A good carburetor, no matter how screwed up the intake runners, would get the same AFR to all cylinders. If one barrel was richer than the other, on a dual plane intake, then half the cylinders would be richer. It wouldn't explain two cylinders being rich.

The picture of the heads looks like oil carbon to me.

You want to make sure that the angle on the intake is correct. Also if the heads have been milled or the block was decked, the intake must be milled to match. In other words the intake may be wider than where the heads are setting.

Set the heads on the block with the old gaskets and torque them down then set the intake on with a gasket on one side and snug the bolts a little on the side with the gasket. Then measure the gap between the head and intake where the gasket is missing. Measure top of port to bottom of port on both ends. See if you are getting the same gap at all four places. Then move the gasket and bolts to the other side and repeat the gap check.

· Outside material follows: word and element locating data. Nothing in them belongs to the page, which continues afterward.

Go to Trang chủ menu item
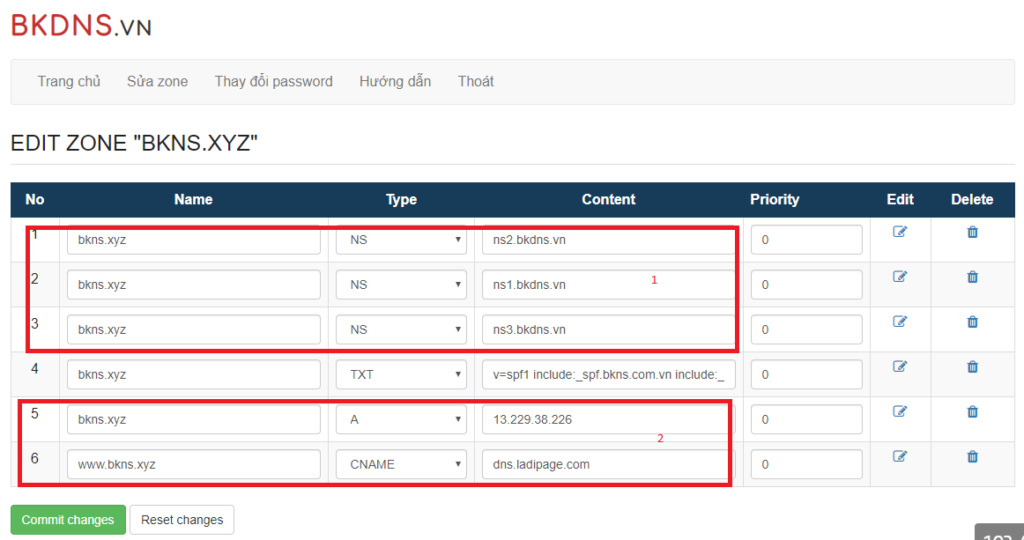This screenshot has width=1024, height=540. coord(69,82)
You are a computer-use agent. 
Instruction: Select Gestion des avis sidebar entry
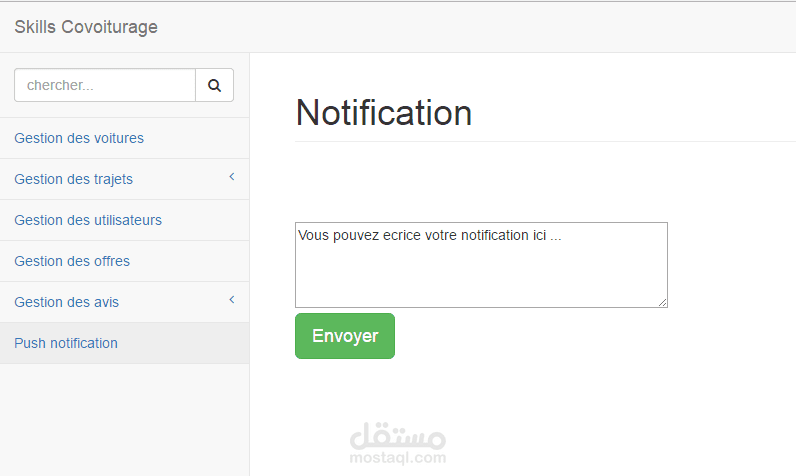(x=66, y=302)
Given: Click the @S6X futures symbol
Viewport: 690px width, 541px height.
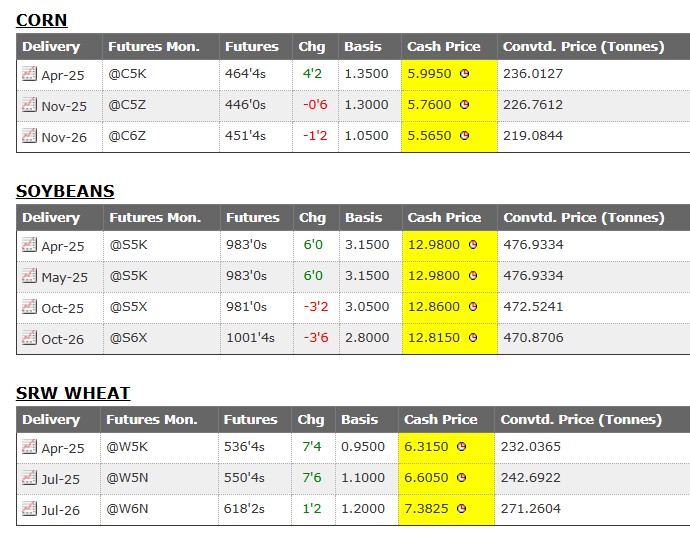Looking at the screenshot, I should point(128,338).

Check to make certain that the intake bolts are not bottoming out before they pull the intake tight. With the intake off screw the intake bolts (all of them) in by hand until they stop. Measure the distance from the head to the bolt head. Then measure the flange of the intake. I had this very issue, on a set of heads. In my case, I had the bolts torqued, and I could slide a 0.003" fealer gauge between the intake flange and the bolt head. Cylinders 1, 4, 5, & 8 were sucking in oil and the four end bolts were not pulling the intake down at all.